Sustainable ecosystem restoration can best be achieved when we fix the oceans first. By restoring the edge systems in the world we can boost the food production of the oceans, which then will kick start the hydrological cycle and eventually accelerate the restoration of land. Healthy oceans and water cycles create the ability to sustainable restore land. Increase the living environment first by fixing the quality of life in the water. Aquatic ecosystems produce much quicker food than land ecosystems.

This integral approach uses solar energy to store greenhouse gases in ecosystems in a natural way by photosynthesis. Cooling the planet and simultaneously enrich the fertility and productivity of the water and soil. This will feed the ecosystems in return. For us an ecosystem consist of more than only the biological component, we see human as a part of an ecosystem. Men has to help recovering it, but will also benefit from it, in many ways.

We call our holistic approach “Resource Based Dredging”: use aquatic ecology and coastal sediments to kick-start water and land restoration. Increase the available moisture in the watershed and start restoring micro water cycles from the coastal zone further inland. Smartly re-use dredged sediments on land to kick-start regreening.

We have developed this holistic approach with a large number of experts who are in our board of advisors. Important ecosystem restoration experience from large scale restoration projects and studies are herewith embedded in our organisation.

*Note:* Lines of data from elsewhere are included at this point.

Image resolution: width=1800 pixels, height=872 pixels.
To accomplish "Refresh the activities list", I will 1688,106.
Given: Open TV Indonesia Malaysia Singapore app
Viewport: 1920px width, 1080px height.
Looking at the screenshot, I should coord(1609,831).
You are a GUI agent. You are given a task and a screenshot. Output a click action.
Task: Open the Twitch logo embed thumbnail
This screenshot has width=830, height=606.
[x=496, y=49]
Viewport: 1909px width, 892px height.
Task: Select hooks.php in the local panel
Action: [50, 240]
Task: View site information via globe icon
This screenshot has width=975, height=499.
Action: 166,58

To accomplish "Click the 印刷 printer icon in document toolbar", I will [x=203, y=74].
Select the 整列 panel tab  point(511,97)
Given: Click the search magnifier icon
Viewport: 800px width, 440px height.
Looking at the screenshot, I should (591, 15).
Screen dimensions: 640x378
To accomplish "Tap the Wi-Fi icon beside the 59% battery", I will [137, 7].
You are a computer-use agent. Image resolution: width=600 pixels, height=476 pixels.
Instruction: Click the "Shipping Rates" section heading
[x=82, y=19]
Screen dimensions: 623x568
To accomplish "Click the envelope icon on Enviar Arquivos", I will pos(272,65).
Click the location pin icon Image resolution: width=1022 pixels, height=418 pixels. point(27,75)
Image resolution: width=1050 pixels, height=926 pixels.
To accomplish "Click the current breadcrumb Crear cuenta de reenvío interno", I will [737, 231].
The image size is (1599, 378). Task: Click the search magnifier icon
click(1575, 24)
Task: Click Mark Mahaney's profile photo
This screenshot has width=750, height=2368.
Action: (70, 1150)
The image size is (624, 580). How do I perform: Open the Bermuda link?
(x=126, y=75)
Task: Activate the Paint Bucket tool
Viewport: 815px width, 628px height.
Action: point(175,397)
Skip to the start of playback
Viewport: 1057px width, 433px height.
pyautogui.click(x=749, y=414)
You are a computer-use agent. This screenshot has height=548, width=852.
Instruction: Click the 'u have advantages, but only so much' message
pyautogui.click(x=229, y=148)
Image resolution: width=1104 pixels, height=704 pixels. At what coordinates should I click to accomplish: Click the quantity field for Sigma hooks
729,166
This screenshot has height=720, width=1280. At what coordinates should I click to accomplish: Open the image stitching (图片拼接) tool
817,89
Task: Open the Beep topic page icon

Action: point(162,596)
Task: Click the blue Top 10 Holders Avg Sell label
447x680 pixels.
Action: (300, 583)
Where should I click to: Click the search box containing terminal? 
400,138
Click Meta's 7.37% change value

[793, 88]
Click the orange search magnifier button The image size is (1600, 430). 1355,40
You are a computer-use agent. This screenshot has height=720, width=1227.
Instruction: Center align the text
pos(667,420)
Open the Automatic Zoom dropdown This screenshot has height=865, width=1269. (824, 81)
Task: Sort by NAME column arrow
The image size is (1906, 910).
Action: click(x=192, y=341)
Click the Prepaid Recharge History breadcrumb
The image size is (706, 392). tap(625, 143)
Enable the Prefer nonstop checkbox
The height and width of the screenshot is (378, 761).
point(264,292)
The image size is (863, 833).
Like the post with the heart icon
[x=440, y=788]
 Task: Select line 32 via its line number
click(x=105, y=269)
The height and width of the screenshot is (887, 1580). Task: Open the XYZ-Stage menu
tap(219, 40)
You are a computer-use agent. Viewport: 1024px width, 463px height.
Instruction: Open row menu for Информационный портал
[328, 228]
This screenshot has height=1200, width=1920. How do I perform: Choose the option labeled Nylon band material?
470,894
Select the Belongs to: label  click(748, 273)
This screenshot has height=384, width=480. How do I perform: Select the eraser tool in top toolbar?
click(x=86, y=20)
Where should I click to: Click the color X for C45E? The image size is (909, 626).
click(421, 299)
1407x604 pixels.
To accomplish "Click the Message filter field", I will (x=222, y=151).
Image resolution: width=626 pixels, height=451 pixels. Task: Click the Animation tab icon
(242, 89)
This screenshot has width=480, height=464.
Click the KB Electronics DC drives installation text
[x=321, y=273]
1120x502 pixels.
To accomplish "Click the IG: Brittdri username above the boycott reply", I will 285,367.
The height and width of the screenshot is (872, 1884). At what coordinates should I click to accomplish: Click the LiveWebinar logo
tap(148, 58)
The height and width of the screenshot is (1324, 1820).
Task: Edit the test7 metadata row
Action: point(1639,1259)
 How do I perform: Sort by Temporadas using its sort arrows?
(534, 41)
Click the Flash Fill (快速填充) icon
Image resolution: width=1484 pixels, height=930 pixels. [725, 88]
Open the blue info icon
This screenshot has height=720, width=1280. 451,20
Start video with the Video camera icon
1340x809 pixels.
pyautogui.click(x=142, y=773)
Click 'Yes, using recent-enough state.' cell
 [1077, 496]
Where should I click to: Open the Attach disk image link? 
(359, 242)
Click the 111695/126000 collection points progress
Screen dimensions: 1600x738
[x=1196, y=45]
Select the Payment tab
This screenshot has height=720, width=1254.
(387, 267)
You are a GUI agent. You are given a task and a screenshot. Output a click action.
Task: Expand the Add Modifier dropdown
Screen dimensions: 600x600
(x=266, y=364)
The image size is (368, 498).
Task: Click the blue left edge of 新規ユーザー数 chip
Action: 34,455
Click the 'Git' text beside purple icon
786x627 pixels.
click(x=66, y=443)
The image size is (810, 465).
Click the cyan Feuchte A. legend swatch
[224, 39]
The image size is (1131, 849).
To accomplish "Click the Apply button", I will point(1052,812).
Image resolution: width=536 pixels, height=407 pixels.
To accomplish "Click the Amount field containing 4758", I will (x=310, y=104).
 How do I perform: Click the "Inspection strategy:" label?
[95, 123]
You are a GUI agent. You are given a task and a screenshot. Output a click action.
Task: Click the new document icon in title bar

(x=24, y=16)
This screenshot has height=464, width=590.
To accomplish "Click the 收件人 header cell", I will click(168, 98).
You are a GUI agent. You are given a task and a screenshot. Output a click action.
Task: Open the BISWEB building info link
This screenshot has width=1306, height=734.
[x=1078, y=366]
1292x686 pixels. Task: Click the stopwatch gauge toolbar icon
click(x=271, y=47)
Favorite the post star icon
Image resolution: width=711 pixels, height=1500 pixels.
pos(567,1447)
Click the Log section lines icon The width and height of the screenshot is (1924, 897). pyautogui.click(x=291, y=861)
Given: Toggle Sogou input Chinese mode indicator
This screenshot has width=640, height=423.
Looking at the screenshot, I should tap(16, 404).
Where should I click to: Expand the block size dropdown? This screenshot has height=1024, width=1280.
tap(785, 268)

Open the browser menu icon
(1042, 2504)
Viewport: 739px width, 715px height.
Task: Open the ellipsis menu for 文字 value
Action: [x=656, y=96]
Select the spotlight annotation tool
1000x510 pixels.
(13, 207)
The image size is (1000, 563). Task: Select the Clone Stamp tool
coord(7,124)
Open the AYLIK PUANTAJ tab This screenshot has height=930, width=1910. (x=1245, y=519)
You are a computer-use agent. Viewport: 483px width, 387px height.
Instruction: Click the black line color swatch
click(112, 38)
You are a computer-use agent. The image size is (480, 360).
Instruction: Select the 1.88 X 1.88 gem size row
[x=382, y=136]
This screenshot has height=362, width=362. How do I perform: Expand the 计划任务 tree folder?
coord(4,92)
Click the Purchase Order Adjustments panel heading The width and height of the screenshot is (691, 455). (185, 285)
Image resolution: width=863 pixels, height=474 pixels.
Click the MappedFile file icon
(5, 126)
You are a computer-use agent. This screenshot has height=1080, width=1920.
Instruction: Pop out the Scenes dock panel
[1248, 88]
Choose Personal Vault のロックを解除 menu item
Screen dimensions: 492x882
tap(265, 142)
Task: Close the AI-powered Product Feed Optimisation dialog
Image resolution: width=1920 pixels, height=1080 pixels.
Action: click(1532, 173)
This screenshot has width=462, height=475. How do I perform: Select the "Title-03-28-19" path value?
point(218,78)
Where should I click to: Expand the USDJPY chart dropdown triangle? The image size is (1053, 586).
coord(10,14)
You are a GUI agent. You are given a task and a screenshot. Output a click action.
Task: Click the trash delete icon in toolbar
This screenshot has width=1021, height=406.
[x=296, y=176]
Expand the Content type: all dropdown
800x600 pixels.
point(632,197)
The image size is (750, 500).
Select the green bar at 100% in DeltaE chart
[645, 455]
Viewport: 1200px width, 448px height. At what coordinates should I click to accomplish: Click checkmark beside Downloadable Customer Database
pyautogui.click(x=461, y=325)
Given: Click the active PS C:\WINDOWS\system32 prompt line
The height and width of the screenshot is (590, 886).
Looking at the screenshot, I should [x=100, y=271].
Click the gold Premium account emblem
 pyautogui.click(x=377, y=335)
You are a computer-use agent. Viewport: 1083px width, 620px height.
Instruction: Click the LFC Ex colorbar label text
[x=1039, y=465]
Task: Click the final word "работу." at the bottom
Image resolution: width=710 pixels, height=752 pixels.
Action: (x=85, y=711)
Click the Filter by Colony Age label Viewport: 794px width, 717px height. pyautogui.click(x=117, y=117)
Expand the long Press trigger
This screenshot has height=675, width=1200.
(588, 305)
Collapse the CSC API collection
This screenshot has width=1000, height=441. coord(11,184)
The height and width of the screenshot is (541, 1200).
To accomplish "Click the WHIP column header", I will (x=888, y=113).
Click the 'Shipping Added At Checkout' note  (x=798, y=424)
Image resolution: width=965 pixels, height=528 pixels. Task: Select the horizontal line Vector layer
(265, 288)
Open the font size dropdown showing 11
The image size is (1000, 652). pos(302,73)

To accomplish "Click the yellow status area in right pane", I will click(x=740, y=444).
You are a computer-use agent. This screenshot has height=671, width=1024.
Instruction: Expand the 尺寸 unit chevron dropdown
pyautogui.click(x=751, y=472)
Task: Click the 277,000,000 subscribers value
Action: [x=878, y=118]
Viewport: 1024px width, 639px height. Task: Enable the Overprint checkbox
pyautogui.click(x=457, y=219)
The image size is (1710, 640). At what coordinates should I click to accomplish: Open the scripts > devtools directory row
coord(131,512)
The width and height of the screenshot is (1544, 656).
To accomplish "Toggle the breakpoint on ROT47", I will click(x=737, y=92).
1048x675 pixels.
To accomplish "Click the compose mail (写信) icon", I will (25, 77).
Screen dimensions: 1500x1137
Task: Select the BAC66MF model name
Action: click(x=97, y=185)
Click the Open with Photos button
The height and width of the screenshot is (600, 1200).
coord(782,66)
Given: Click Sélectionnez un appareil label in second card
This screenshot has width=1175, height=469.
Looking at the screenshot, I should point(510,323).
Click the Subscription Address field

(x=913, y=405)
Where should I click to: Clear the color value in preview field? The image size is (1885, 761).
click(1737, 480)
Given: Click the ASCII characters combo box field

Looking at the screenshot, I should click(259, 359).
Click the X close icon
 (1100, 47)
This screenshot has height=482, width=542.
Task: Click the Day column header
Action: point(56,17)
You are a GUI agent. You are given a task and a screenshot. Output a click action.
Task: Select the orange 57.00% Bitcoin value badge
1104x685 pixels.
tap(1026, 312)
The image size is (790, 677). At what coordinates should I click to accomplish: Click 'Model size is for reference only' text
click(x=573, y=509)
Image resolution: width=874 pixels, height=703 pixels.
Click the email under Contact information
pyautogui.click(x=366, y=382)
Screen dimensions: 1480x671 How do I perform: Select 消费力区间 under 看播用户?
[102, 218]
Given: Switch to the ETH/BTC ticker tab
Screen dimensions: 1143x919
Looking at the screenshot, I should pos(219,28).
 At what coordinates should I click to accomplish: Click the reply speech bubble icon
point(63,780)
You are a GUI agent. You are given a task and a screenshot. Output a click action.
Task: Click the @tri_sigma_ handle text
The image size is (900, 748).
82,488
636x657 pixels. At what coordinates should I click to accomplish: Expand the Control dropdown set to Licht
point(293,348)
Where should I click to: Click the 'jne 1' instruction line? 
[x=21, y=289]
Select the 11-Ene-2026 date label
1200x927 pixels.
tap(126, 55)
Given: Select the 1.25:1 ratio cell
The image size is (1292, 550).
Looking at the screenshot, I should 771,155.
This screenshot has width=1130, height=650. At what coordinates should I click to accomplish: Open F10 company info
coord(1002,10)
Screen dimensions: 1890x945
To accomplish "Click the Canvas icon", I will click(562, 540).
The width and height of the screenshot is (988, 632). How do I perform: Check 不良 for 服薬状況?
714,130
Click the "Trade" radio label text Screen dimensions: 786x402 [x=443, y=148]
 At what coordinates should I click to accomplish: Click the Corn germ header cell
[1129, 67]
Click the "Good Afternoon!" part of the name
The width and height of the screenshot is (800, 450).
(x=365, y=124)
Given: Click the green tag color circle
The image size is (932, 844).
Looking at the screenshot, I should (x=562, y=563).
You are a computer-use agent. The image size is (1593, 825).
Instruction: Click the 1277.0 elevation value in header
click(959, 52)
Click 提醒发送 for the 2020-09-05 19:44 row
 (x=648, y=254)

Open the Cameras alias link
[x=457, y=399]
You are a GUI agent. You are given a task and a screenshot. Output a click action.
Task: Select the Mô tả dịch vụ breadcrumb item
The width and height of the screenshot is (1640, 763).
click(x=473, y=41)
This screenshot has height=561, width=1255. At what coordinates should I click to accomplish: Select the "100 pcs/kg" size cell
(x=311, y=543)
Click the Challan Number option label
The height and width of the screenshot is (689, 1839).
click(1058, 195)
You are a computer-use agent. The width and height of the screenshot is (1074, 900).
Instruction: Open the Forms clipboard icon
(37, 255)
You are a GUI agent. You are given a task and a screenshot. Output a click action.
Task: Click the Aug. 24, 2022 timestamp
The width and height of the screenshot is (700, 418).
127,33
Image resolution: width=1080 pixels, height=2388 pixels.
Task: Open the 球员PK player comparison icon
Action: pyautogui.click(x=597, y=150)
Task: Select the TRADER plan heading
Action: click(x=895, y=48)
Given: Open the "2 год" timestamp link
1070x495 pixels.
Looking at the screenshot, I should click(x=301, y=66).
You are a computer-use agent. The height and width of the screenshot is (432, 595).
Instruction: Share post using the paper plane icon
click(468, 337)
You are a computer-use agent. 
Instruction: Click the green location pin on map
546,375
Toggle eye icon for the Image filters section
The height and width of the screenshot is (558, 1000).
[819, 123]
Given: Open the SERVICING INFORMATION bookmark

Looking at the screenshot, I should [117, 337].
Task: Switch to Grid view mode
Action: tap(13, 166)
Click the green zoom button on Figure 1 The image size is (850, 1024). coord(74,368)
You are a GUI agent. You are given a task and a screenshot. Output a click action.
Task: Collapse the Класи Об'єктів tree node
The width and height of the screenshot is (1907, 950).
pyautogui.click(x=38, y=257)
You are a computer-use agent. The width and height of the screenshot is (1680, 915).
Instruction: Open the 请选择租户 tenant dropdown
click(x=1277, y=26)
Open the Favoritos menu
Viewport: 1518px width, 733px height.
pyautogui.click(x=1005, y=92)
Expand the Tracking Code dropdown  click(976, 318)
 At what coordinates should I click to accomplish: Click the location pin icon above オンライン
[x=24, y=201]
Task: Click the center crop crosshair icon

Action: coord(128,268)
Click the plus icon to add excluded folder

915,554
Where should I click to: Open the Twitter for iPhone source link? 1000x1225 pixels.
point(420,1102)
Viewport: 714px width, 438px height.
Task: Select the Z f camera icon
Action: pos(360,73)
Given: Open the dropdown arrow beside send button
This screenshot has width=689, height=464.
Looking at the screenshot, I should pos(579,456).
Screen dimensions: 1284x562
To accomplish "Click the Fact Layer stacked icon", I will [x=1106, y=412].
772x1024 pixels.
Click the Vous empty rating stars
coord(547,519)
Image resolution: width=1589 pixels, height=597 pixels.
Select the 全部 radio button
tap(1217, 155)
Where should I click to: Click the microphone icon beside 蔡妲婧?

The figure above presents an overview of the Resource Based Dredging concept. It shows the step by step approach; coastal interventions are followed by processing works of dredged materials which are then suitable for re-use in landscape restoration works. This smart re-use principle is in line with the circular economy movement.

Pro-Active Adaptive Realization (PAAR) is a system to apply in projects as a tool to manage the negative effects of execution and optimize planning and costs. This makes it possible to design and plan interventions, minimize threat to the environment, whilst maintaining efficiency. Real-time field data gathering generates a continuous learning loop during the full duration of a project (or multiple projects), by extensive monitoring and observations and making the data available to all stakeholders.

The benefits are an early start of construction, maintenance work can be optimized, collection of knowledge can be applied in future phases of the project and used for new developments. PAAR also opens up new contract potentials, like creating a concession of which the contractor can become part of the climate goals achieved in the works.

This pro-active real-time approach combined with a holistic engineering perspective of ecological growth and ecosystem function, enables supervision at the sensitive receptors and provides a learning area of complex natural systems. Ecosystems are subject to many parameters which makes engineering relatively complex. PAAR will zoom out and focus on the baseline parameters and larger processes. We balance between (sophisticated) numerical modelling and straightforward (empirical) relations. Monitoring during execution will be used to validate and calibrate our models and design.